[Records from a pointing dataset]
===
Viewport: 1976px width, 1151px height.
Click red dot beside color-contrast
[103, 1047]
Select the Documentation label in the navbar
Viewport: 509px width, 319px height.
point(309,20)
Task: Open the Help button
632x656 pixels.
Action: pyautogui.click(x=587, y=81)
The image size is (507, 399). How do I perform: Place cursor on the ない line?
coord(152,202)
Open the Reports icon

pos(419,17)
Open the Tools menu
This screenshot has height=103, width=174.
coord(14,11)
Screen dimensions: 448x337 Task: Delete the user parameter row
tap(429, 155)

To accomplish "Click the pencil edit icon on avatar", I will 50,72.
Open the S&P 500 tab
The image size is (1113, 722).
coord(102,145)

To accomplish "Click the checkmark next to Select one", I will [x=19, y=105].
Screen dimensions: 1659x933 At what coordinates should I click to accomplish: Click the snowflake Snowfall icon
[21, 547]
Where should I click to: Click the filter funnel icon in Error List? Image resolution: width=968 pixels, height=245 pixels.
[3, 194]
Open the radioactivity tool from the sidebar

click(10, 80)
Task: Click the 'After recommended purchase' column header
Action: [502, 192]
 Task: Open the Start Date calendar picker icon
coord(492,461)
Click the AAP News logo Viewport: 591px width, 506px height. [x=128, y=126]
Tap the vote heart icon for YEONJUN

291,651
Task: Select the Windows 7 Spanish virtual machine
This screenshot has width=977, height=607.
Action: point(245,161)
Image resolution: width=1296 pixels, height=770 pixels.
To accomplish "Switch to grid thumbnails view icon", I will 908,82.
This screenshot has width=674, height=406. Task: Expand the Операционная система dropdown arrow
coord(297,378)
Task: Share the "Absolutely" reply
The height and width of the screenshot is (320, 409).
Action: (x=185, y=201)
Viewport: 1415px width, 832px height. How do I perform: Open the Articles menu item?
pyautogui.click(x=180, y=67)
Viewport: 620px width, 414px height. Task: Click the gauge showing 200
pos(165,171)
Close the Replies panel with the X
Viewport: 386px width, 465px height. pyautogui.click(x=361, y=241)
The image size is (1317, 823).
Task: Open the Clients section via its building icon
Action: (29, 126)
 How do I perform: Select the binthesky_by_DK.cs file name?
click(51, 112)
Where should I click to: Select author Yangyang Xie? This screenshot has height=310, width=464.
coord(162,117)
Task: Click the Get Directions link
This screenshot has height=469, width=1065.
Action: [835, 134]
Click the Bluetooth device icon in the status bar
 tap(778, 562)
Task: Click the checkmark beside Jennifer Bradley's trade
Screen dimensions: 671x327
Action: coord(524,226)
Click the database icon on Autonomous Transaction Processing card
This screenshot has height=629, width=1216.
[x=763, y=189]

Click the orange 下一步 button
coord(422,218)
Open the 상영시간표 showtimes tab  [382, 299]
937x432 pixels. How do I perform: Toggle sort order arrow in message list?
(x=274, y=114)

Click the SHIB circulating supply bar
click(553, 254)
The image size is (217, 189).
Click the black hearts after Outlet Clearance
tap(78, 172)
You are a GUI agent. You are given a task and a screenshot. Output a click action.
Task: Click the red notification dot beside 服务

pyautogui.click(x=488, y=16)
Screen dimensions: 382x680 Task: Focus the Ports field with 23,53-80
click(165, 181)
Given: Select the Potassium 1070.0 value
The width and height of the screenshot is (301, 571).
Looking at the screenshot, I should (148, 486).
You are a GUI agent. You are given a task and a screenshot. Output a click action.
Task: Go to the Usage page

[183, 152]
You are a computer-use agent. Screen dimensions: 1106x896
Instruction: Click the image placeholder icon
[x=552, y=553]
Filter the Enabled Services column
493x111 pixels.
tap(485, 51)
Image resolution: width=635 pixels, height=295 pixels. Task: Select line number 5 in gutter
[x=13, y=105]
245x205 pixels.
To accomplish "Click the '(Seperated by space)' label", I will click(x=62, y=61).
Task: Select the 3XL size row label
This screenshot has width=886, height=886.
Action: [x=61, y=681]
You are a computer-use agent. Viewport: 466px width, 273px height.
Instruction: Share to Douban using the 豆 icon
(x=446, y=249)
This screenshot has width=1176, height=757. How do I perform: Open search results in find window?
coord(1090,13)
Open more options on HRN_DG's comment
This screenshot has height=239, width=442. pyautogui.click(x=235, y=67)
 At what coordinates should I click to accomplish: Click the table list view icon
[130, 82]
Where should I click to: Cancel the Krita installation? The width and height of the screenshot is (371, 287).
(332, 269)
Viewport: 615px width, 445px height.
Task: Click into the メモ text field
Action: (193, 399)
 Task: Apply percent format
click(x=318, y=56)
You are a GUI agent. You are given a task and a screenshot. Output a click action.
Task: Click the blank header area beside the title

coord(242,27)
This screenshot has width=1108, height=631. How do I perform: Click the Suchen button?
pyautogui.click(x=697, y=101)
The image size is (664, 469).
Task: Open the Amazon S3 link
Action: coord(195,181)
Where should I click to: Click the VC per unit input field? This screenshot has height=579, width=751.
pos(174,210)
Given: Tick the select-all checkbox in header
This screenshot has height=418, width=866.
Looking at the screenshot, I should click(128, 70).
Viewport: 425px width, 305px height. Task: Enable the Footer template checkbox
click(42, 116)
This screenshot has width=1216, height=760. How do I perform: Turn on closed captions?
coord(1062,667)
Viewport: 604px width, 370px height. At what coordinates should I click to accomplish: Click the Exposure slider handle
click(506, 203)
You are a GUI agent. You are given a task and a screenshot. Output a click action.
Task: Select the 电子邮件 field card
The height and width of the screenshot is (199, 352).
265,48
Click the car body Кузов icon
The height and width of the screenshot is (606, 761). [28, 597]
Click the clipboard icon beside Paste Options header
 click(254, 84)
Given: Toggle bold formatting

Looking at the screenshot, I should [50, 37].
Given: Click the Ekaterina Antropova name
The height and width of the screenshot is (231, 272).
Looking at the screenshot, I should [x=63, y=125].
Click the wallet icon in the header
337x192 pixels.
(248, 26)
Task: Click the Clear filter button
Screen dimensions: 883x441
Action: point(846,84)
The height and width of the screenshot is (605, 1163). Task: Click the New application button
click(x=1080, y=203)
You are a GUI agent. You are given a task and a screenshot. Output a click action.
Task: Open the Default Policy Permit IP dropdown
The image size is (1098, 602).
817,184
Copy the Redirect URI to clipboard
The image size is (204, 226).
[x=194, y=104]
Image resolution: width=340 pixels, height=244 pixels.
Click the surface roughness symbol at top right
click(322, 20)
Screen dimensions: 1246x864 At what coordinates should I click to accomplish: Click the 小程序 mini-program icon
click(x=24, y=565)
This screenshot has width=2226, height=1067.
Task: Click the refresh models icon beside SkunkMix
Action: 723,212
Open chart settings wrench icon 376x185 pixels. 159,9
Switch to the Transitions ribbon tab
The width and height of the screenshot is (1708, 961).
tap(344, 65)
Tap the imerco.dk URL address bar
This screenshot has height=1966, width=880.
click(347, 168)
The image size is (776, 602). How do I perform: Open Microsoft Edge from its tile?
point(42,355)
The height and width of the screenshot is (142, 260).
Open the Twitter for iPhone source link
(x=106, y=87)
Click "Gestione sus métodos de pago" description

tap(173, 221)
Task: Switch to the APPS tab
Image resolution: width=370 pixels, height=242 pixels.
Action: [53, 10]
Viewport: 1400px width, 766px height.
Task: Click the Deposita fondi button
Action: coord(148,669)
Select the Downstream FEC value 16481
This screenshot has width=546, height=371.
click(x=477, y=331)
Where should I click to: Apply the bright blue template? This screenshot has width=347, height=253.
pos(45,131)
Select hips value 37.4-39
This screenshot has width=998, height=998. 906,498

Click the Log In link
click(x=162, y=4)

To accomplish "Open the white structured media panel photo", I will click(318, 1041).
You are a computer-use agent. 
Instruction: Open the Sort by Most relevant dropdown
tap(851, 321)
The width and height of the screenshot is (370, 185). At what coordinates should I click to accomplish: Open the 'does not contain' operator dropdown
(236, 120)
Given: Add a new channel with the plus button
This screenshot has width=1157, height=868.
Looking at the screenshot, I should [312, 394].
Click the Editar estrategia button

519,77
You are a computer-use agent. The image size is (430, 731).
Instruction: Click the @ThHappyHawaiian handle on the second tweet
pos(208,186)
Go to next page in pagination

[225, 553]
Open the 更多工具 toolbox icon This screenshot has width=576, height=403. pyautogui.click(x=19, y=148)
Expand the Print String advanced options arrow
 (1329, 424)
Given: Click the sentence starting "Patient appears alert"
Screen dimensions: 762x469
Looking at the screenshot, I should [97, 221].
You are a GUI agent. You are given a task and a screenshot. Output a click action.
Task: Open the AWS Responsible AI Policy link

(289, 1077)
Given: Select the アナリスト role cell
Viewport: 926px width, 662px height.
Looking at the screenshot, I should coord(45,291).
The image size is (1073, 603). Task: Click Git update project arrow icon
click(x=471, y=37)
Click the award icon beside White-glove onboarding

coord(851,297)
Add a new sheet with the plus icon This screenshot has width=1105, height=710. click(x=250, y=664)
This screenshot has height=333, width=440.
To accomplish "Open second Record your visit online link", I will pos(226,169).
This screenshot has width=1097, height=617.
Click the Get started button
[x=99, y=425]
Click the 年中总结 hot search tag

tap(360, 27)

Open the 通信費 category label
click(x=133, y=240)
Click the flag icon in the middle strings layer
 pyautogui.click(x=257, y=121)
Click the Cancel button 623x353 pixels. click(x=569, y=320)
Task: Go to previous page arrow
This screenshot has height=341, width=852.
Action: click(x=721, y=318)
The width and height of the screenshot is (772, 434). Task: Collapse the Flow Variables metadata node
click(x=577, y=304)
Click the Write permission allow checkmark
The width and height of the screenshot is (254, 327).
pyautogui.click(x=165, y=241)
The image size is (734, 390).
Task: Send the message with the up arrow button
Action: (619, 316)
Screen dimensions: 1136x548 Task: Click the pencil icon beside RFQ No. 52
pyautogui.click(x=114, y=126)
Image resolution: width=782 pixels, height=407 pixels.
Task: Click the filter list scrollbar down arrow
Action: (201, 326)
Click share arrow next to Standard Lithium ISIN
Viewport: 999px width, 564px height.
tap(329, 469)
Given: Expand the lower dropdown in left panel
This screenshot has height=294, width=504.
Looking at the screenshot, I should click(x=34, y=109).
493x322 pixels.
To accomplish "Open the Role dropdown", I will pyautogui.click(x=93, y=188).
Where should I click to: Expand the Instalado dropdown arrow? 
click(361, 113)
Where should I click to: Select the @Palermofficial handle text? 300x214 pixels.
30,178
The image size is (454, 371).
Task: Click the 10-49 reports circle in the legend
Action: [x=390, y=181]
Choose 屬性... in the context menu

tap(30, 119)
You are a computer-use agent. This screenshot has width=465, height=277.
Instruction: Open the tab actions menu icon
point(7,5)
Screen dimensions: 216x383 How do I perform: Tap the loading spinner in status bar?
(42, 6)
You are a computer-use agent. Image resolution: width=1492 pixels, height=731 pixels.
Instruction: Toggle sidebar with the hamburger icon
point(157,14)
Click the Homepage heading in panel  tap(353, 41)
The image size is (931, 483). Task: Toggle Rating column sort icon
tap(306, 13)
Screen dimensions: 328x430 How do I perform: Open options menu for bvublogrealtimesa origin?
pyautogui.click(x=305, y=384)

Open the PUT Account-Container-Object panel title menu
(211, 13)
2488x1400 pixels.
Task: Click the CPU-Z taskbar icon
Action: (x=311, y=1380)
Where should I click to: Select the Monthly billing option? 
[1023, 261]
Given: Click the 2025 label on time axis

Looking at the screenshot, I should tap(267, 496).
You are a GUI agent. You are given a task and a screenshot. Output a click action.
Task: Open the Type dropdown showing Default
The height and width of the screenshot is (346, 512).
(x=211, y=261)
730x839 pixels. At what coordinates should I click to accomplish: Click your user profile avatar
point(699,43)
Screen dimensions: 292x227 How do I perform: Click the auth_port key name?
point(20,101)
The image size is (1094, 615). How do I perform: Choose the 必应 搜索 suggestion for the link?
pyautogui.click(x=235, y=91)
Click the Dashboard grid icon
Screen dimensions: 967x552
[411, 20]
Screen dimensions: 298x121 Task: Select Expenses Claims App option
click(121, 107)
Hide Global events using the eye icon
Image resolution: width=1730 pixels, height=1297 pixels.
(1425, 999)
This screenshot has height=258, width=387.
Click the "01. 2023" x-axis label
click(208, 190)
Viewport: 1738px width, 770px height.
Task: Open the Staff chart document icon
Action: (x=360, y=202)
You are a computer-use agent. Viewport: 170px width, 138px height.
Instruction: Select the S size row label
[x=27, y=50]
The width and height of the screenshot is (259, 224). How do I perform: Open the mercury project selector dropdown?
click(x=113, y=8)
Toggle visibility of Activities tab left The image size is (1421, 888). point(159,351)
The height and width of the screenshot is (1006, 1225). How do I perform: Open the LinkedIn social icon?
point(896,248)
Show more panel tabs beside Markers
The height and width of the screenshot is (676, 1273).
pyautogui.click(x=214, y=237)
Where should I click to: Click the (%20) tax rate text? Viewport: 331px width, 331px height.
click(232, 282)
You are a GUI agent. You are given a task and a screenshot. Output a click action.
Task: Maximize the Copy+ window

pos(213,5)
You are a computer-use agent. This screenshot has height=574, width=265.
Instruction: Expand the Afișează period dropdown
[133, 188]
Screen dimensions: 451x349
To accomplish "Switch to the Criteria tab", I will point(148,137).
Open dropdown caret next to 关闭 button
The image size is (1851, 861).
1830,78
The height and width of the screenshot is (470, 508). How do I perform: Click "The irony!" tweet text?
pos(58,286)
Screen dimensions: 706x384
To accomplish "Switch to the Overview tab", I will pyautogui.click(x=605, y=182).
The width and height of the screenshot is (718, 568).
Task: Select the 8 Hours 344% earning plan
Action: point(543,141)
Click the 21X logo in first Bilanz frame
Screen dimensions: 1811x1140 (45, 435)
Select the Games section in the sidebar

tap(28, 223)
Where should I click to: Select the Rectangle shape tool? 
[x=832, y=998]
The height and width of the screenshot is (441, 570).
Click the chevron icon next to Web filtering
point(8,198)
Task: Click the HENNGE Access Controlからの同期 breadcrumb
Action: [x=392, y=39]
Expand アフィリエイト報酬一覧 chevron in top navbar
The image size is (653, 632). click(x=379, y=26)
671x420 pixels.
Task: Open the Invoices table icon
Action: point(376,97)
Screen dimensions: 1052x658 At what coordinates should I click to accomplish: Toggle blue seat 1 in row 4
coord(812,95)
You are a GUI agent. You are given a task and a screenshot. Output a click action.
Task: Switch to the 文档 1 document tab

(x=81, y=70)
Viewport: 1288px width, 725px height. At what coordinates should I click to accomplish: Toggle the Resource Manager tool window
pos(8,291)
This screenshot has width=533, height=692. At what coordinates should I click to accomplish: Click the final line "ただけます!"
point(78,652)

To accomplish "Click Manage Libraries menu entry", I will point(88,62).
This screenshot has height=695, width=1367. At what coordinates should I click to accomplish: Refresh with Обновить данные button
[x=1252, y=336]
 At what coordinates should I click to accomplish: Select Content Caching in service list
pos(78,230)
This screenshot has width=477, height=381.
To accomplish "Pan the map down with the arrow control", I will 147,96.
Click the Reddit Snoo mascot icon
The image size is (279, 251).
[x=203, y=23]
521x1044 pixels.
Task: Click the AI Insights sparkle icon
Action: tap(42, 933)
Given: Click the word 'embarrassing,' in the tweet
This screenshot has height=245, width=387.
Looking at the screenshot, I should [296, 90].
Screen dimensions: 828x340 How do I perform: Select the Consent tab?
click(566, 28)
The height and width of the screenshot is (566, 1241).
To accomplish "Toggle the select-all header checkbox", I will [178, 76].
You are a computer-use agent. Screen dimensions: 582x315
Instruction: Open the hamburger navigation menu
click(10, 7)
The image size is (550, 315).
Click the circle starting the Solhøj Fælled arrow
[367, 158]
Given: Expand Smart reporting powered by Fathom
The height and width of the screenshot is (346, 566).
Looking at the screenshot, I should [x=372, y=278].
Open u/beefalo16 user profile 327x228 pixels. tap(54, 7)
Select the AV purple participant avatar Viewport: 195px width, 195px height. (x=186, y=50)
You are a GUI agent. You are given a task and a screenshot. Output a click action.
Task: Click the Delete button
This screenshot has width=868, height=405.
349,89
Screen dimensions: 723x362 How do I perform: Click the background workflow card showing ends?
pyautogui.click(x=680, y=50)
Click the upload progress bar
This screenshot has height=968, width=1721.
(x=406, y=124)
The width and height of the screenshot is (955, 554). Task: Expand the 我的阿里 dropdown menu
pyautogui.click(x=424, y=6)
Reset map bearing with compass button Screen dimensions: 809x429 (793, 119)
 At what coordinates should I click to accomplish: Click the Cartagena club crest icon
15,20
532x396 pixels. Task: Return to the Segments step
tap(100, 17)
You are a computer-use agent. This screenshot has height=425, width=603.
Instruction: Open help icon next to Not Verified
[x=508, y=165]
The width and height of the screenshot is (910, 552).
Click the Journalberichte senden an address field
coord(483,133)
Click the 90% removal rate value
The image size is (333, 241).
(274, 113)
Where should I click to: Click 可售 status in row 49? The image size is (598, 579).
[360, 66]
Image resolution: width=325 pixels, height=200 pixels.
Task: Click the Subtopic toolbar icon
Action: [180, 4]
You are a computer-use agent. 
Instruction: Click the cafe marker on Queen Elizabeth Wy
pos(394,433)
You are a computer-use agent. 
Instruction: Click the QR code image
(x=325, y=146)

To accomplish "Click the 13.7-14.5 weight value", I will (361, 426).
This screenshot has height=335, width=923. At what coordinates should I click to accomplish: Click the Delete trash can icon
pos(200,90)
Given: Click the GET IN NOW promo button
===
Set problem: Put the lines from the start of the records above through the line holding "tap(429, 155)", inclusive, into a numbered list. Leave out any blank lines.

Finished exercise:
1. Viewport: 1976px width, 1151px height.
2. Click red dot beside color-contrast
3. [103, 1047]
4. Select the Documentation label in the navbar
5. Viewport: 509px width, 319px height.
6. point(309,20)
7. Task: Open the Help button
8. 632x656 pixels.
9. Action: pyautogui.click(x=587, y=81)
10. The image size is (507, 399). How do I perform: Place cursor on the ない line?
11. coord(152,202)
12. Open the Reports icon
13. pos(419,17)
14. Open the Tools menu
15. This screenshot has height=103, width=174.
16. coord(14,11)
17. Screen dimensions: 448x337 Task: Delete the user parameter row
18. tap(429, 155)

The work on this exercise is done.